The district judge in deciding the case holds that he had no jurisdiction to grant the writ, and for that reason refuses the writ and cancels the provisional bond which had been given, and remands the prisoner to the custody in which he was at the time the application was made. Such an order is exactly equivalent to a refusal to grant the writ in the first place, as is stated in Church on Habeas Corpus, section 389, reference therein being made to the decision in the case of Coopwood ex parte, 44 Texas, 467. The mere fact that the district judge took time to consider the application before he refused to grant the writ, and while holding the same under consideration placed the applicant at provisional liberty, does not alter the status of the case.

Under the statutes of Porto Eico, sections 1 and 4 of an “Act providing for appeals in habeas corpus proceedings,” Laws of 1903, pages 102-103, an appeal is given from the final order of a court or judge made upon the return of the writ of habeas corpus by any party to the proceedings aggrieved thereby, and certain requirements are prescribed when such appeal is taken by the prisoner charged with a bailable offense. The act above mentioned is the only authority which this court has to consider appeals in habeas corpus proceedings, all other acts in conflict therewith having been, by the 9th section of said act, expressly repealed.
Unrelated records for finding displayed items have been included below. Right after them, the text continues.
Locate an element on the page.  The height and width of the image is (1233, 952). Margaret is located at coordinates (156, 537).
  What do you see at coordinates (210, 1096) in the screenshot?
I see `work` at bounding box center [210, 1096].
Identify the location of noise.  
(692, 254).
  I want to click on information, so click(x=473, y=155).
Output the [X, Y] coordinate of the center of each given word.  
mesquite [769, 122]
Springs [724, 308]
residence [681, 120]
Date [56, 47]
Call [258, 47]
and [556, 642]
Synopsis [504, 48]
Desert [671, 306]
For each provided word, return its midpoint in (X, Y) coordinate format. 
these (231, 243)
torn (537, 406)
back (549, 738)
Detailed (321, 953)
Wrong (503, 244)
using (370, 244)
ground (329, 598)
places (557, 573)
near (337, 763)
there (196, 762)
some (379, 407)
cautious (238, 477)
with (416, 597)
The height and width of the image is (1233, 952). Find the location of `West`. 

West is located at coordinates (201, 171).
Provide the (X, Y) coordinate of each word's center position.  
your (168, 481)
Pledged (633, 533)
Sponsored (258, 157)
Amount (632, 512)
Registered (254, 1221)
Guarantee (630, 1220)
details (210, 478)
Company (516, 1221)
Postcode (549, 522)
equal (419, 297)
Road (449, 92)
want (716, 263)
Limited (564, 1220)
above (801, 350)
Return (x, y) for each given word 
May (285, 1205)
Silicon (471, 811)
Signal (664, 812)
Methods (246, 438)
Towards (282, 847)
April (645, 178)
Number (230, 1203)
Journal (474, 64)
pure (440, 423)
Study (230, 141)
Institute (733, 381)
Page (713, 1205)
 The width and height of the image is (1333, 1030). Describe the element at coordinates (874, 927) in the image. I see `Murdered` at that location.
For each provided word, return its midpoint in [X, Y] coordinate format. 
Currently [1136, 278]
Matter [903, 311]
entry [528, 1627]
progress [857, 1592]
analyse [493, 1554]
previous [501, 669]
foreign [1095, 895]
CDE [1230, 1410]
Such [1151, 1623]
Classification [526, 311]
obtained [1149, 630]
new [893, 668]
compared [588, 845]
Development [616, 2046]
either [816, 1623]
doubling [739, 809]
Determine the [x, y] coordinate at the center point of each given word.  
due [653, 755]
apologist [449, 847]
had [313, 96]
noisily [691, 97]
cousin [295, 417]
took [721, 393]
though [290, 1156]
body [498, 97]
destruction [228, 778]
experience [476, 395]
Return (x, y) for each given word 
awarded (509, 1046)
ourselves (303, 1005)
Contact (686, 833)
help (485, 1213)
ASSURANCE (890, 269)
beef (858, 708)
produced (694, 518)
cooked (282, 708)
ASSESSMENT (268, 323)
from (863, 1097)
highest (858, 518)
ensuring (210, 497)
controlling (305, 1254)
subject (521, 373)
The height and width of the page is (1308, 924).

It is clear from an inspection of the record that the order from which this appeal was taken was not a final order of a court or judge made upon the return of the writ, as the return of the writ was not taken into consideration at all by the district judge, but only the jurisdiction of the court or judge to whom the application was made.

*272The judge of the District Court of Ponce having decided that he had no jurisdiction in the matter, and the order which he made dismissing the application not being a “final order of a court or judge upon the return of the writ of habeas corpus,” this court is wholly without jurisdiction in the mat'ter, and this appeal must therefore be dismissed, at the cost of the applicant.

Denied.

Chief Justice Quinones and Justices Hernandez, Mac-Leary and Wolf concurred.